From A Standard History of Champaign County, Illinois, J. R. Stewart, Supervising Editor, The Lewis Publishing Company, Chicago and New York, 1918

HENRY SADORUS. After the Fielders and Tompkinses, the next family to settle in Champaign County with any degree of permanence was that headed by Henry Sadorus, who continued to reside on the Okaw, in the southwestern part of the county, for a period of fifty-four years. He gave his name to the grove and the township, as well as the village in the extreme northeastern part of the latter. Mr. Sadorus had served as a soldier in the War of 1812, and about 1818, then thirty-five years of age, immigrated with his family to Indiana. He was a natural tradesman and money-maker, and had amassed quite a capital for the times, when he started for the Vermilion country, with his wife and six children, in 1824. The eldest of the children was a lad of fourteen, who assisted his father in managing the five yoke of steers which drew the prairie wagon toward the Okaw. It was in the fall of the year, and when he discovered an abandoned cabin on the southeast quarter of Section 1, Township 17, Range 7, he took possession of it and the family commenced housekeeping. He remained a squatter until December 11, 1834, when he entered the quarter section at the Vandalia land office. His son William, at the same time, entered the eighty-acre tract adjoining on the north, which were the first entries of land in Sadorus Township.

At the time of Mr. Sadorus' death on July 18, 1878, the Champaign County Gazette published a complete and appreciative sketch of the deceased, in which occurred the following: "The State Road from Kaskaskia having been opened and passing near his residence, Mr. Sadorus decided to erect a building for a tavern. The nearest saw mill was at Covington, Indiana, sixty miles away, but the lumber (some 50,000 feet) was hauled through unbridged sloughs and streams, and the house was built. For many years Mr. Sadorus did a thriving business. His corn was disposed of to drovers who passed his place with herds of cattle for the East, besides being fed to great numbers of hogs on his farms. His first orchard, now mostly dead, consisting of fifty Milams, procured somewhere near Terre Haute, Indiana. From them were taken innumerable sprouts, and that apple became very common in this section.

"In common with nearly all of the pioneers, Mr. Sadorus grew his own cotton, at least enough for clothing and bedding. A half-fare sufficed for this, and the custom was kept up until it became no longer profitable, the time of the mother and three daughters being so much occupied in cooking for and waiting upon the travelers that they could not weave; besides goods began to get cheaper and nearly every immigrant had some kind of cloth to dispose of. About the year 1846 Mrs. Sadorus died, and seven years later he again married, this time a Mrs. Eliza CANTERBURY of Charleston.
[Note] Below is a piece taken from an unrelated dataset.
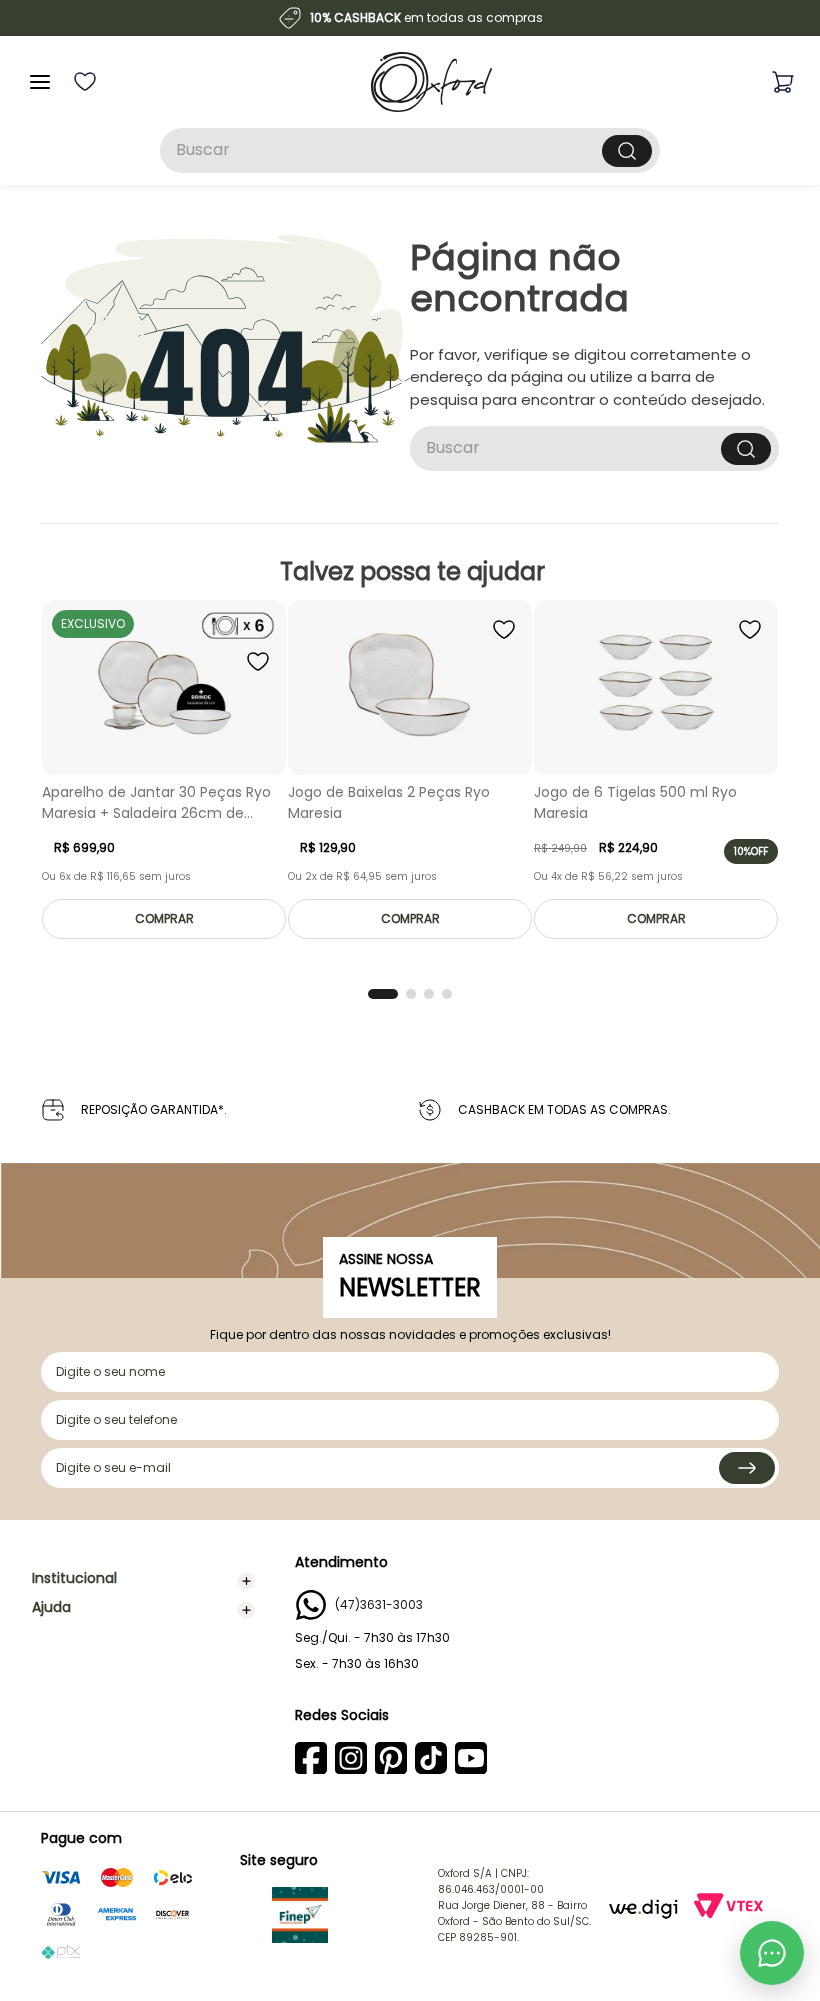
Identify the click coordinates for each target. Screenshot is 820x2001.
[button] (383, 994)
"Some years ago, becoming tired of attending to so much business, Mr. Sadorus divided his property among his descendants, retaining, however, an interest which enabled him to pass his declining years in ease. He died full of years, respected by all who knew him, and beloved by a large circle of friends. He was kind and hospitable to strangers, and never turned a needy man away empty-handed from his door."
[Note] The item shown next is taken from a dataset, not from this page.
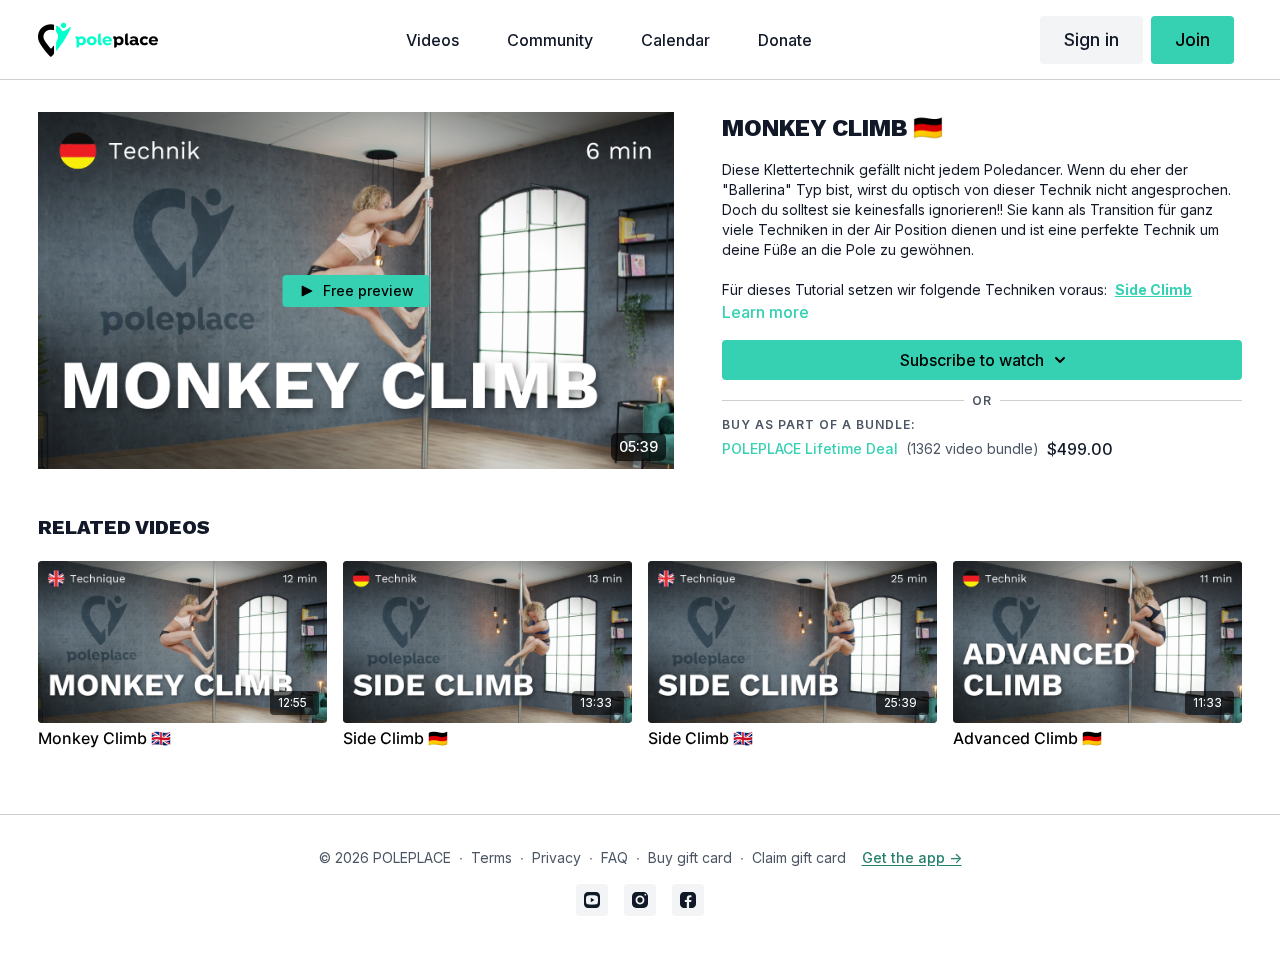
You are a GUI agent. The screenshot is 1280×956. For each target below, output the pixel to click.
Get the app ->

Judge Cunningham adds, speaking of the old Sadorus home and Grove: "The home thus set up far from other human habitations was the abode of contentment, hospitality and reasonable thrift, in the first rude cabin which sheltered the family, as well as in the more pretentious home to which the cabin gave place in due time. The Grove was a landmark for many miles around, and the weary traveler well knew that welcome and rest always awaited him at the Sadorus home. Here Mr. Sadorus entertained his neighbors-the Buseys, Webbers and others, from Big Grove; the Piatts, Boyers and others, from down on the Sangamon; Coffeen, the enterprising general merchant, from down on the Salt Fork; the Johnsons, from Linn Grove, and the dwellers upon the Ambraw and the Okaw. He was also the counsellor and advisor of all settlers along the upper Okaw in matters pertaining to their welfare, and his judgment was implicitly relied upon."